The importance of work / life balance was discussed heavily over the two days. While it was emphasised that making time for the things we love outside of work is important, even to the extent of scheduling in cooking, or a beach walk into a Google calendar like you would a client’s due date – a creative career ultimately means that it becomes a part of your identity. All of the creatives presenting were advocates of the notion that when you love your work, it doesn’t feel like work and so work-life balance doesn’t really exist – It’s all just life.
As Mike Tosetto said, “I go from something I love, to something I love. It’s all life, it’s all work”.
Lauren Hom shared with us that when you can create things that are real and raw, people will relate to your work, because emotions are a relatable feeling. That’s why emotions are such a golden place to draw inspiration from for your projects. Did you have a fight with your partner? Are you hangry (hungry-angry)? Did you lock your keys in the car?
For the majority of the time, whatever you’re going through, other people have been through too. You’re not special – and relatability forges connection.
Every day you are surrounded by inspiration for work, products and projects. Here are a few practical, instantly accessible ways to find inspiration:
Each creative has their own unique process of creating, and we should value that process rather than focusing purely on success. Rather than measuring your success based on financial success, or how many likes or followers you have gained in the process, consider other metrics of success: Did you learn a new skill? Did you love it?
Passion projects are really important in our creative practices, as they allow us to get the type of work out there that we really love. Once these projects are in your portfolio, more often than not, there is a snowball effect, and you will attract similar type of (paid) work, so start doing the work you want to be given!
Create your own job and opportunities, rather than trying to find something already existing. You don’t need to fit into a category. There is no longer a need in this modern age to be boxed in by a particular niche of design or art. We are all creatives/designers that can use a number of mediums to produce the work that we want to put out into the world.
As Dean Poole put it, "Design is like sport without an umpire. You need to make up your own rules as you go."
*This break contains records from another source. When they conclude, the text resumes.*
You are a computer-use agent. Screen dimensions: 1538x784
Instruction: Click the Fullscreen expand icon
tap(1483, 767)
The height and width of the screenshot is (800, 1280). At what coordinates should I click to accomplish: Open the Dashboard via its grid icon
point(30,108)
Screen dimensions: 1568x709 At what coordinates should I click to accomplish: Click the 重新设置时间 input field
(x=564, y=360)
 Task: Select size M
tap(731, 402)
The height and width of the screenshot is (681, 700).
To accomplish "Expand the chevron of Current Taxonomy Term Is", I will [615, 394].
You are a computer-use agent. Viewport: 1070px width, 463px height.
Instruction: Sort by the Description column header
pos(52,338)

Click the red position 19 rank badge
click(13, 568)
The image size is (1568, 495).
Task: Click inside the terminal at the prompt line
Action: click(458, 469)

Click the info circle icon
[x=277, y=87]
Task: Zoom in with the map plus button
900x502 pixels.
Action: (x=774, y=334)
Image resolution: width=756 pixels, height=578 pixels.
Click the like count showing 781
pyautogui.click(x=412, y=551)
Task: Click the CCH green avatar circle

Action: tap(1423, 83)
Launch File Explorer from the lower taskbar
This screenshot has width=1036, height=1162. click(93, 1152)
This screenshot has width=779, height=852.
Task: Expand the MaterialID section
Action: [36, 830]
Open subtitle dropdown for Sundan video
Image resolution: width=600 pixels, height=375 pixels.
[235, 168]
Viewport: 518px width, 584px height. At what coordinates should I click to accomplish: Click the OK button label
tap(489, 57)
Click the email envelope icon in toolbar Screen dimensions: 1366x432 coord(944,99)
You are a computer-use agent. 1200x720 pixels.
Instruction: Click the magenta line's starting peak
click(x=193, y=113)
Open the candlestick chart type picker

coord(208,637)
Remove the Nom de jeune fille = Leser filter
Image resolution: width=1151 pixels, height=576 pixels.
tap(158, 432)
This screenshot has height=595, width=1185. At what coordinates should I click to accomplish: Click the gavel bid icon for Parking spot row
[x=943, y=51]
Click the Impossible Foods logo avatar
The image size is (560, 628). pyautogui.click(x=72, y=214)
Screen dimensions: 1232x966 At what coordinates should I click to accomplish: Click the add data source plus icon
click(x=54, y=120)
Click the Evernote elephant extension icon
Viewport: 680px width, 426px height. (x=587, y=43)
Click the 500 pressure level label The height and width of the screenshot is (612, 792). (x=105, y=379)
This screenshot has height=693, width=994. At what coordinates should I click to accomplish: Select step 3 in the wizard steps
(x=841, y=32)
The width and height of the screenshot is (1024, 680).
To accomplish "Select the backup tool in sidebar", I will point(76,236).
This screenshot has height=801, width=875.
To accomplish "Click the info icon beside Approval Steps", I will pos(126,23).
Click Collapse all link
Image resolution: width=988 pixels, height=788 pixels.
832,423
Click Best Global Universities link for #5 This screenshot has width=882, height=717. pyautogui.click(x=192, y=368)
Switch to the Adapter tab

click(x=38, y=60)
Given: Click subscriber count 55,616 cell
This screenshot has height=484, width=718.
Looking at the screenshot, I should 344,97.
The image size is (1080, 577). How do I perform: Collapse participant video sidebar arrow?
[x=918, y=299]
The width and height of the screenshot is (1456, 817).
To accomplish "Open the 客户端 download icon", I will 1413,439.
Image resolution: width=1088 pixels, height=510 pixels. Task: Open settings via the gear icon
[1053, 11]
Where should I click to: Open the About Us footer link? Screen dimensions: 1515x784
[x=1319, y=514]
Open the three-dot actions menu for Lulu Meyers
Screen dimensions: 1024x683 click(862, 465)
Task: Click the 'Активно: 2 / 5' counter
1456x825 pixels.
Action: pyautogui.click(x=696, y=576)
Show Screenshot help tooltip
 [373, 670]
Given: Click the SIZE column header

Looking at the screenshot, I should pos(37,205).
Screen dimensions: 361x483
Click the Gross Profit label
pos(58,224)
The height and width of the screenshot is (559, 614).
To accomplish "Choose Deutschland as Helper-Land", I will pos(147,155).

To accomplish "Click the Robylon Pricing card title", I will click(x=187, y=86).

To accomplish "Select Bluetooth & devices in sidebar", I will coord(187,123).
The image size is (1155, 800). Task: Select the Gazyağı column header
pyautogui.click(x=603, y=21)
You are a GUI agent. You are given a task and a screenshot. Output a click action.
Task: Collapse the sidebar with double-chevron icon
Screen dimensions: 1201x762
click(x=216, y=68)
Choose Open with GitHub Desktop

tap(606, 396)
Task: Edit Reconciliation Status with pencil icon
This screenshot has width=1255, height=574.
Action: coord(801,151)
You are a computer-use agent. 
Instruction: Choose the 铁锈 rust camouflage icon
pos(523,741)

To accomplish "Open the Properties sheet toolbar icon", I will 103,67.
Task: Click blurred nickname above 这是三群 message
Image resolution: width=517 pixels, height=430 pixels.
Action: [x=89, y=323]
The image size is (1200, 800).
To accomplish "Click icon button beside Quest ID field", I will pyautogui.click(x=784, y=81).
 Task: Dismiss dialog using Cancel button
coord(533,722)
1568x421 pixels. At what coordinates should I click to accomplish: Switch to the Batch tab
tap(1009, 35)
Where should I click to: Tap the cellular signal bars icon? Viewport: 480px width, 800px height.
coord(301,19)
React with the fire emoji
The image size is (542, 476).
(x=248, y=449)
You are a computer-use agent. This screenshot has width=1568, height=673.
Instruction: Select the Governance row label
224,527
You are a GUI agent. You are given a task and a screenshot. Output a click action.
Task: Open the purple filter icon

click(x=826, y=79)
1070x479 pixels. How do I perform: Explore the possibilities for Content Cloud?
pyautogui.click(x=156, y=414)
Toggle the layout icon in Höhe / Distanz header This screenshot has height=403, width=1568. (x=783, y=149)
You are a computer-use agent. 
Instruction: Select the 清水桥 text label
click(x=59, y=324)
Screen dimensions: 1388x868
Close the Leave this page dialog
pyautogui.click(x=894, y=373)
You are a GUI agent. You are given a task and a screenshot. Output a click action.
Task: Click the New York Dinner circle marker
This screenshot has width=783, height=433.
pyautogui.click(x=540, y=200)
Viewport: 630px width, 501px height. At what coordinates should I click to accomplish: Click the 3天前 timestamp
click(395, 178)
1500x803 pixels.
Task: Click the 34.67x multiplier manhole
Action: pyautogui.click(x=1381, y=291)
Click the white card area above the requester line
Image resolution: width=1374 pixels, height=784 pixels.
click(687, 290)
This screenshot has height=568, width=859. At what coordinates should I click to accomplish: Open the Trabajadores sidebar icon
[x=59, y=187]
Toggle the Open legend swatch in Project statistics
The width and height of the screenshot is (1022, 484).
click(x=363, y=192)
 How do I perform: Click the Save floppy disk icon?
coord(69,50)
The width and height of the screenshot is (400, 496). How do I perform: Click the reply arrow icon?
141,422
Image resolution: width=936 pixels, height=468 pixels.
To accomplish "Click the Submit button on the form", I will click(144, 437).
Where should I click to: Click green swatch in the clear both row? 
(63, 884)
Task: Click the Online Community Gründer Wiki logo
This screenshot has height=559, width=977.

Much of Camille Walala’s work, in turning plain white, dull buildings into beautifully colourful artworks as a job – drove home a clear message – we all need to play more! Further, don’t edit yourself as you go, too much, just play, have fun enjoy the process over the result, and see what comes of it. And never stop making stuff!
While getting your inspiration from a number of different sources before you start working is a key part of being a creative, be mindful about what media you are consuming.
Once get your inspiration, go deeper, far deeper! Spend 30+ more hours creating, so that what you end up with is uniquely you, and YOUR work.
There was a LOT of discussion about how the world is changing – rapidly - whether we’re ready for it or not. Prue Jones shared with us the shocking reality that by the year 2025, machine and human intelligence will essentially be indistinguishable. Currently, technological change doubles every 18 months and the pace of change will never be as slow as it is today.
So what will we do, when most jobs are being done by robots? With the rapid development of artificial intelligence (AI), at the moment, it’s a case of having more questions than answers. Questions like… how might we maintain or increase our sense of identity as humans? How might we educate our children to live in this world? How might we live beyond the concept of money, and capitalism? How can we keep human civilization civilised?
And there is only really one answer that do have, on how to tackle all of this: with very, very conscious and human centered design!
So all in all, there has never been a better time to be a designer. The future is for creativity. Anything logical will be taken over by AI, so it is our creativity and willingness to adopt new technologies that will keep us relevant and purposeful.